Consider Grassmannian of $d$-dimensional subspaces of $n$-dimensional vector space $V$. Then you have Pluker inbeding of grassmanian $G=Gr(d,V)$ of d-planes of $V$ in $\mathbb P(\Lambda ^d V)=\mathbb P^N, N=\binom{n}{d}-1$, as follows.
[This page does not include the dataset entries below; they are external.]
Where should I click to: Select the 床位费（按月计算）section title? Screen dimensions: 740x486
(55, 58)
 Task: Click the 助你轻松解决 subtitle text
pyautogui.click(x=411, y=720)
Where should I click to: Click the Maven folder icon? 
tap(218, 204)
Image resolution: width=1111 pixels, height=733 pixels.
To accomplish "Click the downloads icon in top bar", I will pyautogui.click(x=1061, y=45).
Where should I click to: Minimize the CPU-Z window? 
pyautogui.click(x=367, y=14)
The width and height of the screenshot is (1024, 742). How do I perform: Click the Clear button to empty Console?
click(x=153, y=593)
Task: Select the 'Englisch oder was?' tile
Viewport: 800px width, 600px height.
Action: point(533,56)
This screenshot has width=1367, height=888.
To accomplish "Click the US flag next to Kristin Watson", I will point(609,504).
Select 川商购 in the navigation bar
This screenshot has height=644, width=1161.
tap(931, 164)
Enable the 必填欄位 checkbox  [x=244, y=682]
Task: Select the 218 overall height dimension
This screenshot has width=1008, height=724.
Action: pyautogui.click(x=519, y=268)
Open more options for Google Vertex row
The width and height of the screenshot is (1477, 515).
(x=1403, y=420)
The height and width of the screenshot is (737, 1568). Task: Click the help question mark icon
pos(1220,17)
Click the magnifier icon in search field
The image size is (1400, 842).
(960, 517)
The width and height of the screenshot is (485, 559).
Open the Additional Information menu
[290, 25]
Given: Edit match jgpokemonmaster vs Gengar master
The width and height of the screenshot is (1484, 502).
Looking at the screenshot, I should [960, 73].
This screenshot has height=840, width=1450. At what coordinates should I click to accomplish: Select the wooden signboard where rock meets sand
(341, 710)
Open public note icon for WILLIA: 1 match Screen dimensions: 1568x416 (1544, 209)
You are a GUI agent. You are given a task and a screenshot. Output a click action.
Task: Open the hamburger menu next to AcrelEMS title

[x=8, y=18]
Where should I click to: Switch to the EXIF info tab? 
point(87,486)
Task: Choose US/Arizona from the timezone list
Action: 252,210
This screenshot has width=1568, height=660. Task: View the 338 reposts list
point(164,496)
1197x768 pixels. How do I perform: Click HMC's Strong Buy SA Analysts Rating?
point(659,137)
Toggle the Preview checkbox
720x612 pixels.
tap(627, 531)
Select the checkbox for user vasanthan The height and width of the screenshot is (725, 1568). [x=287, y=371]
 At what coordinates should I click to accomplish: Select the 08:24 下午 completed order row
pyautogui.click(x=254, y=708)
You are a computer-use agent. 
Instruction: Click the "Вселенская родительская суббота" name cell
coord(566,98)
For every $d-plane$ D chose base $v_1,...,v_d$ of $D$ and consider exterior product $\omega = v_1\wedge...\wedge v_d \in \wedge ^d V$. Pluker inbeding send $D$ to line: Span $\omega \in \mathbb P(\Lambda ^d V)$ .

For find Zariski covering, fix base $e_1,...,e_n$ of $V$ and receive base $e_I=e_{i_1}\wedge...\wedge e_{i_d}$ of $\wedge ^d V$ ($I$ is increasing sequence $I=(1\leq i_1 \lt ...\lt i_d \leq n$)). Zariski covering consist of $U_I$ formed by these $d-$ planes $D$ whose Pluker image in $\mathbb P(\wedge ^d V)$ has coordinate $z_I\neq 0$. This mean that when you chose base $v_1,...,v_d$ of $D$ and developp $\omega = v_1\wedge...\wedge v_d \in \wedge ^d V$ in base $e_I$ of $\Lambda ^d V$, then coefficient of $e_I$ is non-null. This Zariski cover $U_I$ of grasmanian $Gr(d,V)$ possesses $N+1=\binom{n}{d}$ open sets (Attention: $\mathbb P^N$ has $N+1$ coordinates, not $N$)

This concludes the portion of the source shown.